* TASK INPUT *

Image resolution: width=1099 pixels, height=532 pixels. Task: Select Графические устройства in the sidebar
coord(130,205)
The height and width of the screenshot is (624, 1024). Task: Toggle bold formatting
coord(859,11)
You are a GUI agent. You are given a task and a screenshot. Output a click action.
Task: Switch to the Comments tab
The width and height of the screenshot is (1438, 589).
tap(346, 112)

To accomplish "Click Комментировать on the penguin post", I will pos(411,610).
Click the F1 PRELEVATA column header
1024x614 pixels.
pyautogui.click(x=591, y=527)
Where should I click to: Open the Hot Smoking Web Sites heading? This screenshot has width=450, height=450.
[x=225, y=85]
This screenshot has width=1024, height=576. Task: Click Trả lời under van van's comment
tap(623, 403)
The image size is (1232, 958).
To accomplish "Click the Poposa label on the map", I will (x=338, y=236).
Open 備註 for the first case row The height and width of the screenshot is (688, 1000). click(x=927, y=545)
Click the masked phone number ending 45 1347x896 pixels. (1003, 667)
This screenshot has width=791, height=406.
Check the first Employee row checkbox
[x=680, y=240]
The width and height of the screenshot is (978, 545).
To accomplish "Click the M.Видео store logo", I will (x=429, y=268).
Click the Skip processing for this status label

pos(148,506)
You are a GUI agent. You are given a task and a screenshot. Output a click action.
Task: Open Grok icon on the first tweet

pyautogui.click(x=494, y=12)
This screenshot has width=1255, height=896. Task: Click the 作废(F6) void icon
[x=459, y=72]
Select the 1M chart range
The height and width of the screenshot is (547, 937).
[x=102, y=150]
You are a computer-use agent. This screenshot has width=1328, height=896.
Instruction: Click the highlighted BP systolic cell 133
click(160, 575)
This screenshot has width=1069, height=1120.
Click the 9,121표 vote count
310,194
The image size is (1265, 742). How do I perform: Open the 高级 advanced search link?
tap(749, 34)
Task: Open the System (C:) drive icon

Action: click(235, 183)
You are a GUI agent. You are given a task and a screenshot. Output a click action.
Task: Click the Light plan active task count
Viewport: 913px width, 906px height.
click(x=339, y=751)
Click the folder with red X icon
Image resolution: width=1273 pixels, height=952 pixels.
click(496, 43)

* WORK ORDER *
Every line of data must be returned unchanged.

* ANSWER TO THE EXERCISE *
Image resolution: width=1099 pixels, height=532 pixels. Task: Select Графические устройства in the sidebar
coord(130,205)
The height and width of the screenshot is (624, 1024). Task: Toggle bold formatting
coord(859,11)
You are a GUI agent. You are given a task and a screenshot. Output a click action.
Task: Switch to the Comments tab
The width and height of the screenshot is (1438, 589).
tap(346, 112)

To accomplish "Click Комментировать on the penguin post", I will pos(411,610).
Click the F1 PRELEVATA column header
1024x614 pixels.
pyautogui.click(x=591, y=527)
Where should I click to: Open the Hot Smoking Web Sites heading? This screenshot has width=450, height=450.
[x=225, y=85]
This screenshot has width=1024, height=576. Task: Click Trả lời under van van's comment
tap(623, 403)
The image size is (1232, 958).
To accomplish "Click the Poposa label on the map", I will (x=338, y=236).
Open 備註 for the first case row The height and width of the screenshot is (688, 1000). click(x=927, y=545)
Click the masked phone number ending 45 1347x896 pixels. (1003, 667)
This screenshot has width=791, height=406.
Check the first Employee row checkbox
[x=680, y=240]
The width and height of the screenshot is (978, 545).
To accomplish "Click the M.Видео store logo", I will (x=429, y=268).
Click the Skip processing for this status label

pos(148,506)
You are a GUI agent. You are given a task and a screenshot. Output a click action.
Task: Open Grok icon on the first tweet

pyautogui.click(x=494, y=12)
This screenshot has width=1255, height=896. Task: Click the 作废(F6) void icon
[x=459, y=72]
Select the 1M chart range
The height and width of the screenshot is (547, 937).
[x=102, y=150]
You are a computer-use agent. This screenshot has width=1328, height=896.
Instruction: Click the highlighted BP systolic cell 133
click(160, 575)
This screenshot has width=1069, height=1120.
Click the 9,121표 vote count
310,194
The image size is (1265, 742). How do I perform: Open the 高级 advanced search link?
tap(749, 34)
Task: Open the System (C:) drive icon

Action: click(235, 183)
You are a GUI agent. You are given a task and a screenshot. Output a click action.
Task: Click the Light plan active task count
Viewport: 913px width, 906px height.
click(x=339, y=751)
Click the folder with red X icon
Image resolution: width=1273 pixels, height=952 pixels.
click(496, 43)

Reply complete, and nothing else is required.